Enhanced TEXT Auditing Feature in SiteMinder Policy Server

Document ID : KB000054446
Last Modified Date : 14/02/2018
Show Technical Document Details

Description:

The default TEXT auditing in Policy Server contains less information as compared to the ODBC auditing. As part of this Enhancement, the TEXT auditing module has been enhanced to log more information and is brought in near-sync with the OBC auditing.

This new behavior is tunable, in the sense that it can be turned ON/OFF on need basis.

IMPORTANT: This article contains information about modifying the registry.
Before you modify the registry, make sure to create a backup of the registry and ensure that you understand how to restore the registry if a problem may occur.
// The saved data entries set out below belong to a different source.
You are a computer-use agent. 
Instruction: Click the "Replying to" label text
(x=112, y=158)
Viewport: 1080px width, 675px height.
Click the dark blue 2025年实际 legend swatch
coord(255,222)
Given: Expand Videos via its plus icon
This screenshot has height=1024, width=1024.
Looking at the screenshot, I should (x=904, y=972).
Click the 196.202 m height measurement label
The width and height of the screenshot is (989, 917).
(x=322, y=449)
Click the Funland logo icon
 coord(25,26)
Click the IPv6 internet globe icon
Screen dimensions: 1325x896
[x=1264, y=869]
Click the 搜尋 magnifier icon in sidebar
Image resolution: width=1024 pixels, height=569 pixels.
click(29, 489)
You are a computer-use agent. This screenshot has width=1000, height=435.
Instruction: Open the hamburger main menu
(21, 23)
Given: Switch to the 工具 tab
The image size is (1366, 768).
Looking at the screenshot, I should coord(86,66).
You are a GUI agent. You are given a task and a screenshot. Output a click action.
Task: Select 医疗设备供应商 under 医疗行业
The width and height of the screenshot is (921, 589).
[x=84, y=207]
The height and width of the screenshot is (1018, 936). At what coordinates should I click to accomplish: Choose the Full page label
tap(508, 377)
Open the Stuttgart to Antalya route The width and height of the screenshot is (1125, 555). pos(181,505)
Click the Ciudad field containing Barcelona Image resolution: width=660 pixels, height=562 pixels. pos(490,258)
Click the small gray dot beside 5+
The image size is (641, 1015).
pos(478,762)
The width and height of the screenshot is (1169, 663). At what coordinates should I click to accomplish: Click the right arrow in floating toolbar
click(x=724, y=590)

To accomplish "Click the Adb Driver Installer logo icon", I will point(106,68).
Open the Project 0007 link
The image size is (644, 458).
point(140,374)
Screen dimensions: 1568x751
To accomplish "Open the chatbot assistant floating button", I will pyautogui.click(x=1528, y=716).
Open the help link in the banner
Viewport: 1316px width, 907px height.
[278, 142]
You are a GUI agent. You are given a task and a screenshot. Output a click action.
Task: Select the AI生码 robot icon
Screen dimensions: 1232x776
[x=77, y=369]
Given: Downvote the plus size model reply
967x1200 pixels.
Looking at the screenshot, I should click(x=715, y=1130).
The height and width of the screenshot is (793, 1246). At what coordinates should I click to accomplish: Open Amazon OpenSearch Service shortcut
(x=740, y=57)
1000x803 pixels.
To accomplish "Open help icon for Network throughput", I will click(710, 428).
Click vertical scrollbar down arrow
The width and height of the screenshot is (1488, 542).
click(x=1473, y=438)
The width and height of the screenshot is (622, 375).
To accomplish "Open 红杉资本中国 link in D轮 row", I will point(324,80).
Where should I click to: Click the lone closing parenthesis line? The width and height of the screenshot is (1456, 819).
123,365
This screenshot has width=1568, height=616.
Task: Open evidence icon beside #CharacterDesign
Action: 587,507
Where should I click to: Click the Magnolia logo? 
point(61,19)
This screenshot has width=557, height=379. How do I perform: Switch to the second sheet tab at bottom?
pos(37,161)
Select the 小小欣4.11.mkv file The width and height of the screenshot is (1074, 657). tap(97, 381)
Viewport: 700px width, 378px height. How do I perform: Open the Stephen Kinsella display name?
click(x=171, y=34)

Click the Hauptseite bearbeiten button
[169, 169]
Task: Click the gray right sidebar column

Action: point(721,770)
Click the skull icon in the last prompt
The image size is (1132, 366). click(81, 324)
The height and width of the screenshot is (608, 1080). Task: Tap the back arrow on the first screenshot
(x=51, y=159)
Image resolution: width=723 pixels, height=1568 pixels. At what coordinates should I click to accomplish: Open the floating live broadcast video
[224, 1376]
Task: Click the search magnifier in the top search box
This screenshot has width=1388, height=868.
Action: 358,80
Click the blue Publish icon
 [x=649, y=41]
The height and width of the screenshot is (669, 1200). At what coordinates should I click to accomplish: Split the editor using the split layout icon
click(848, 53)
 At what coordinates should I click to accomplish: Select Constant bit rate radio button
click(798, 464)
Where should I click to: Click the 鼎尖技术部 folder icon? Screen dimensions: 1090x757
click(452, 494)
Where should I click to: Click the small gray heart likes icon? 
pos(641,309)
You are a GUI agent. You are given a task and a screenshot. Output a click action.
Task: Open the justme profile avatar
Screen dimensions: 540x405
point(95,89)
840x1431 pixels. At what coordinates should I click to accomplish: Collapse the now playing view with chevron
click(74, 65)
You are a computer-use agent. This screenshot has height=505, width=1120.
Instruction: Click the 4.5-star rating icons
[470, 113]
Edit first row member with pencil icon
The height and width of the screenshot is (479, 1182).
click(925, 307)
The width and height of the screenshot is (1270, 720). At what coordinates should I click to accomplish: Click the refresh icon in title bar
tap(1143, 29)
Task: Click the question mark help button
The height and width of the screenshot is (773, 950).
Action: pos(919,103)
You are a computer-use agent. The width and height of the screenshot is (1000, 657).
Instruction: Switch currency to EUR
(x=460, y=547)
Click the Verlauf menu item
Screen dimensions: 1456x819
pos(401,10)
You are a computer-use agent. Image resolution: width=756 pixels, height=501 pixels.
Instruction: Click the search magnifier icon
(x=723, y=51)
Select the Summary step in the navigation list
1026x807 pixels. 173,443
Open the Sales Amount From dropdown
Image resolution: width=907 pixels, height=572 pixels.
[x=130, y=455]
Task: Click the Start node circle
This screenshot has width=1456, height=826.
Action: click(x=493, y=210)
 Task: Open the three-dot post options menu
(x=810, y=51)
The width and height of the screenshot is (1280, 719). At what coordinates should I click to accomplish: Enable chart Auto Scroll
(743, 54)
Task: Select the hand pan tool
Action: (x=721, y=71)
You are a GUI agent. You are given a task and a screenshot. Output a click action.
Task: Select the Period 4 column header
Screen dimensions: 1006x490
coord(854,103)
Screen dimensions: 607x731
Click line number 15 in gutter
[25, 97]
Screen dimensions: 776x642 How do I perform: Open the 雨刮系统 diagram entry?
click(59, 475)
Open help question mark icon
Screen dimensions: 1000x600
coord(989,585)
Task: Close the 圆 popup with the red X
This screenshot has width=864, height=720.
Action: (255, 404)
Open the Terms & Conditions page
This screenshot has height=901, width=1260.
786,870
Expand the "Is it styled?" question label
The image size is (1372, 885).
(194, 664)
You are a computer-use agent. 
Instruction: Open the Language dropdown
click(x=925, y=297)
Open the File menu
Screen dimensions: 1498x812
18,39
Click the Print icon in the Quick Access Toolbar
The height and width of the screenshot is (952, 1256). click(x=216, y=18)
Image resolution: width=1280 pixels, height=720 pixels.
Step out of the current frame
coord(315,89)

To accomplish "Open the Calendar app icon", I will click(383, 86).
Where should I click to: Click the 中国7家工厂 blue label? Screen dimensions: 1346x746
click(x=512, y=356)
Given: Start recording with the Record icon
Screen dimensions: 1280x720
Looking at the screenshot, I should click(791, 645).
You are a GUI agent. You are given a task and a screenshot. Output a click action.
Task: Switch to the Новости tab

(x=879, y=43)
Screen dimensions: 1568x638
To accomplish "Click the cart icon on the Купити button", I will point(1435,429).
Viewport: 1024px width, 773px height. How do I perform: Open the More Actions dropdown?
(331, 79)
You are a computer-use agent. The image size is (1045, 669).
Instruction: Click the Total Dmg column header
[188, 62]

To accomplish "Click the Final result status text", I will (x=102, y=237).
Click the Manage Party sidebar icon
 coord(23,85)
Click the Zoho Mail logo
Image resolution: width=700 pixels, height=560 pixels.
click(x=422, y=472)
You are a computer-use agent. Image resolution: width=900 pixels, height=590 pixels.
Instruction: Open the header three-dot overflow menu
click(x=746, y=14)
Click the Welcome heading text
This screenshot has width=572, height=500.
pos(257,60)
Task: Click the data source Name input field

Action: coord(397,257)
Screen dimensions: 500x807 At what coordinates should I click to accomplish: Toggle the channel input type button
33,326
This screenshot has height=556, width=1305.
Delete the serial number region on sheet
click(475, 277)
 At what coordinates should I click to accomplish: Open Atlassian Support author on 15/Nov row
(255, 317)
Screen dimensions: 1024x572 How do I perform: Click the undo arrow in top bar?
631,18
For more information about how to backup, restore, edit the registry, please review the relevant Microsoft Knowledge Base articles on support.microsoft.com.

Solution:

To Enable Enhanced TEXT Auditing:

This new behavior can be Enabled/Disabled using a registry key.

Registry Key Details:

  • The registry key doesn't exist as a part of Policy server installation and has to be added manually.

  • If the key is not present, or set to 0 (or any value other than 1), the feature is considered as Disabled and the default fields are logged in text file for auditing.

  • If the value is SET to 1; Enhanced Tracing is enabled and all the fields are logged in text file for auditing events.

For windows:

Add the following key:

TYPE=DWORD
\netegrity\SiteMinder\CurrentVersion\Reports\Enable Enhance Tracing

For Solaris:

The file ~ siteminder/registry/sm.registry should be edited.
Under the line: HKEY_LOCAL_MACHINE\SOFTWARE\Netegrity\SiteMinder\CurrentVersion\Reports
Add the following:

Enable Enhance Tracing= 0x1;                    REG_DWORD

Note that the changes are not done for events corresponding to EMS. All the logging done for EMS will remain same irrespective of the value of registry key.

Sample TEXT audit logs when the feature is Enabled:

[Category][Event][Reason][Hostname][Time][AgentName][SessionId][UserName][DomainOid][RealmName][RealmOid][ClientIp]
[resource][Action][AuthDirName][AuthDirServer][AuthDirNamespace][TransactionId][StatusMsg][DomainName][ImpersonatorName]
[ImpersonatorDirName][ObjName][ObjOid][FieldDesc] [========][=====][======][========][====][=========][=========][========][=========][=========][========][========][========]
[======][===========][=============][================][=============][=========][==========][================]
[===================] [=======][======][=========] [Auth][Login][][B5SMERW2KS4-7][25/Oct/2008:12:57:05 0530][][JujVK4+ww9OcGd4ZK5pslOzTiVA=][SiteMinder][][][][][][][][][]
[][][][][][][][] [Admin][AdminLogin][][B5SMERW2KS4-7][25/Oct/2008:12:57:05 0530][][SiteMinder@JujVK4+ww9OcGd4ZK5pslOzTiVA=][SiteMinder][]
[][][127.0.0.1][][][][][][][][][][][][][]

Minimun Requeriments:

  • SiteMinder Policy Server 6 SP5 CR20 or higer.